In general, mobile device-based documentation systems should ideally allow for longitudinal data capture of all injury types and should be designed such that users can easily access an individual athlete’s past encounter records to provide continuity of care. A potential future innovation is the development of mobile-based technologies, such as the AID, which can communicate directly with institutional electronic medical records, thereby improving the continuity of care for injured athletes who are subsequently seen in clinic or inpatient settings.

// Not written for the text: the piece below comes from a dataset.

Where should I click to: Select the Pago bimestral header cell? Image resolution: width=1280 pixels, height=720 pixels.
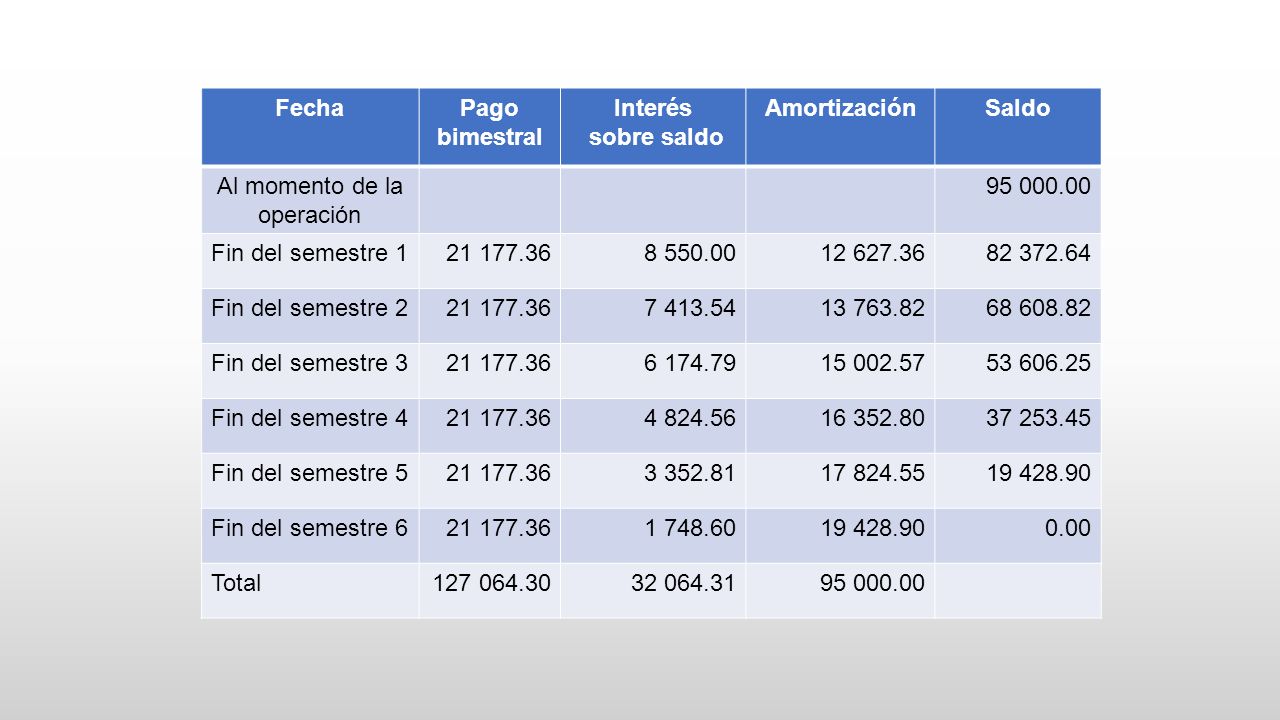click(x=490, y=126)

We describe the implementation of a new mobile device-based tool, the Sports Medicine Outreach AID, for documentation of sideline evaluations of injured athletes by ATs and Sports Medicine physicians between July 2013 and June 2015. Specifically, we describe the implementation of the AID as defined by three outcomes: Sports Medicine providers’ patterns of AID use, the nature of sideline athlete encounters captured through AID use, and sports medicine providers’ satisfaction with AID use. A mobile device-based electronic documentation system could improve the broader sports medicine community's ability to efficiently document sideline encounters with athletes as compared with traditional written documentation. Access to shared electronic databases improves communication within health care systems by facilitating continuity of care between initial sideline providers and physicians who see athletes in outpatient follow-up settings. The ability to quickly and efficiently document all sideline encounters is essential to addressing the demand for documentation of health care provided, improves communication in the longitudinal care of injured athletes, and can assist in demonstrating the highly valuable nature of on-site ATs who are integrated into local athletic settings for the purpose of prevention and treatment of youth athletic injuries to larger institutions and organizations (5).
Our experience suggests that minimal training is required to effectively incorporate a mobile device-based tool into a treatment routine, and most providers prefer a mobile device-based electronic documentation system to a traditional written documentation system. We anticipate mobile-based documentation tools, similar to the AID, can be used by Sports Medicine providers nationwide to improve sideline documentation of athlete encounters and ultimately improve the quality of health care provided to youth athletes.
The authors declare no conflicts of interest.
This work was supported by the National Center for Advancing Translational Science of the National Institutes of Health under Award Number UL1TR00045 for use of REDCap.